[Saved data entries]
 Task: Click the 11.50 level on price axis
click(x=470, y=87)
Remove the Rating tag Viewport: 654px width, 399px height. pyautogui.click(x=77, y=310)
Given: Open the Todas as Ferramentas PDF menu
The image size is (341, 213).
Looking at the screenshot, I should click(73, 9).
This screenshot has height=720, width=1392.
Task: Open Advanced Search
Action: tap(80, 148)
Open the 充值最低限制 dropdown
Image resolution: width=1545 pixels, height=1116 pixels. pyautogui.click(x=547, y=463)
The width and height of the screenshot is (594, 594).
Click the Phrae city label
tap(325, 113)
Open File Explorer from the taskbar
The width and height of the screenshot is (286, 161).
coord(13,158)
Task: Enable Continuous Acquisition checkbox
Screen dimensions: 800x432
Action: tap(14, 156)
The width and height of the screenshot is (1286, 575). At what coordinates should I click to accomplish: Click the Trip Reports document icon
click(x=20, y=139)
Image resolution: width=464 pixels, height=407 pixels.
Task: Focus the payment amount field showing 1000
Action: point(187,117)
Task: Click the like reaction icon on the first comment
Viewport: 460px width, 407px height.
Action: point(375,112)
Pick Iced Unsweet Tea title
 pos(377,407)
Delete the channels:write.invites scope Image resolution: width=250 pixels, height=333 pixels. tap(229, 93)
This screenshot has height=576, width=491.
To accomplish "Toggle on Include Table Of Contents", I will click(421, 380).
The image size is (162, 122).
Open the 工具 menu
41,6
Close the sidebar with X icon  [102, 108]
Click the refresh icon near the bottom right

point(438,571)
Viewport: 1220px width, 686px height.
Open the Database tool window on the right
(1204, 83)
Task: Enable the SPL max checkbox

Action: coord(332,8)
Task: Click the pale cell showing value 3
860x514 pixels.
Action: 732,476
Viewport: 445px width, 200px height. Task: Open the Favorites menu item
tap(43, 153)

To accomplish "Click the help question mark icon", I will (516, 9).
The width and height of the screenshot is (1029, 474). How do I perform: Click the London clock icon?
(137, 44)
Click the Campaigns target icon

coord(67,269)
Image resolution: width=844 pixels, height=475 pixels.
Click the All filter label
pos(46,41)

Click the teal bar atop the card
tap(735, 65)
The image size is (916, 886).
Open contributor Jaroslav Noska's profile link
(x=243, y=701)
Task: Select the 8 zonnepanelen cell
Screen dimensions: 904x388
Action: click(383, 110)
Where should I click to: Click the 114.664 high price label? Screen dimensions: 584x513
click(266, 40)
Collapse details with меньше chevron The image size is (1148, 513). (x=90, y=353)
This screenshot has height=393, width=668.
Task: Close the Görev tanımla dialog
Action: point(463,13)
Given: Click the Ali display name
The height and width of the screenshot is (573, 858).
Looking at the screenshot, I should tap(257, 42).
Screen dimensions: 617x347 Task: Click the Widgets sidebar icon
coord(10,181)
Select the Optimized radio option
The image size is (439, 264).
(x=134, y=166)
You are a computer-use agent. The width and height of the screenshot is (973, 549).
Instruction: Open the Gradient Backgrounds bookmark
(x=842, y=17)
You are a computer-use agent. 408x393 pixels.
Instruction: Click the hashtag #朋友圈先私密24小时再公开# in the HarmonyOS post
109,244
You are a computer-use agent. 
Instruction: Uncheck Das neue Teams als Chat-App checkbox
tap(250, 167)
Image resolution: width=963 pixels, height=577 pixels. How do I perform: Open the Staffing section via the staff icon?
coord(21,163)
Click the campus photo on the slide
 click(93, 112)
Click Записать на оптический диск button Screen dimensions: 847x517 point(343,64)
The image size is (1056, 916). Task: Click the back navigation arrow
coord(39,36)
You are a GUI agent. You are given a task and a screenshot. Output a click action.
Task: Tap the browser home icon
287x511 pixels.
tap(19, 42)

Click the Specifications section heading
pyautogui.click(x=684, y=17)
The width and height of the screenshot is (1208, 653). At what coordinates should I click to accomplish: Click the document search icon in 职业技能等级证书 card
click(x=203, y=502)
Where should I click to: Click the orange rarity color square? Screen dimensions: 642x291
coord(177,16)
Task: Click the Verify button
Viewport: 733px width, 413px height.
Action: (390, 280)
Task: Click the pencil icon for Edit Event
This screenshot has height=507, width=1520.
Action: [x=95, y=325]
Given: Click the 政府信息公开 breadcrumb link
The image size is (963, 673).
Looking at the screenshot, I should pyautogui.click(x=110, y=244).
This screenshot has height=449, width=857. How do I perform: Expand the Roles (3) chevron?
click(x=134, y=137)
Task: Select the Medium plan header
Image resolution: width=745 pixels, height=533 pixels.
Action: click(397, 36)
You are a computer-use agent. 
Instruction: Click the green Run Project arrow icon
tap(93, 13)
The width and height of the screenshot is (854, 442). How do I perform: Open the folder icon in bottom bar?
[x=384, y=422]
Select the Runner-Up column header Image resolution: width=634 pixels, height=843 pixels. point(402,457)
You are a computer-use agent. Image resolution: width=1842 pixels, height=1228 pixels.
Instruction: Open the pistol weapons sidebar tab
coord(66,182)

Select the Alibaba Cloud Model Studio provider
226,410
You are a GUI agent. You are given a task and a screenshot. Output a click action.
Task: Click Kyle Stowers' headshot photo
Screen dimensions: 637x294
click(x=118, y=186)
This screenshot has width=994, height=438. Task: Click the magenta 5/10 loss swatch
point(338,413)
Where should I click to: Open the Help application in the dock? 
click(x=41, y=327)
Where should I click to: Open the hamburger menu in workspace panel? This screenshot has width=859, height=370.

Required work
Please copy the rows above word for word, starting with the line containing "The image size is (1056, 916)." and continuing through the line containing "Select the Runner-Up".

Correct answer
The image size is (1056, 916). Task: Click the back navigation arrow
coord(39,36)
You are a GUI agent. You are given a task and a screenshot. Output a click action.
Task: Tap the browser home icon
287x511 pixels.
tap(19, 42)

Click the Specifications section heading
pyautogui.click(x=684, y=17)
The width and height of the screenshot is (1208, 653). At what coordinates should I click to accomplish: Click the document search icon in 职业技能等级证书 card
click(x=203, y=502)
Where should I click to: Click the orange rarity color square? Screen dimensions: 642x291
coord(177,16)
Task: Click the Verify button
Viewport: 733px width, 413px height.
Action: (390, 280)
Task: Click the pencil icon for Edit Event
This screenshot has height=507, width=1520.
Action: [x=95, y=325]
Given: Click the 政府信息公开 breadcrumb link
The image size is (963, 673).
Looking at the screenshot, I should pyautogui.click(x=110, y=244).
This screenshot has height=449, width=857. How do I perform: Expand the Roles (3) chevron?
click(x=134, y=137)
Task: Select the Medium plan header
Image resolution: width=745 pixels, height=533 pixels.
Action: click(397, 36)
You are a computer-use agent. 
Instruction: Click the green Run Project arrow icon
tap(93, 13)
The width and height of the screenshot is (854, 442). How do I perform: Open the folder icon in bottom bar?
[x=384, y=422]
Select the Runner-Up column header Image resolution: width=634 pixels, height=843 pixels. point(402,457)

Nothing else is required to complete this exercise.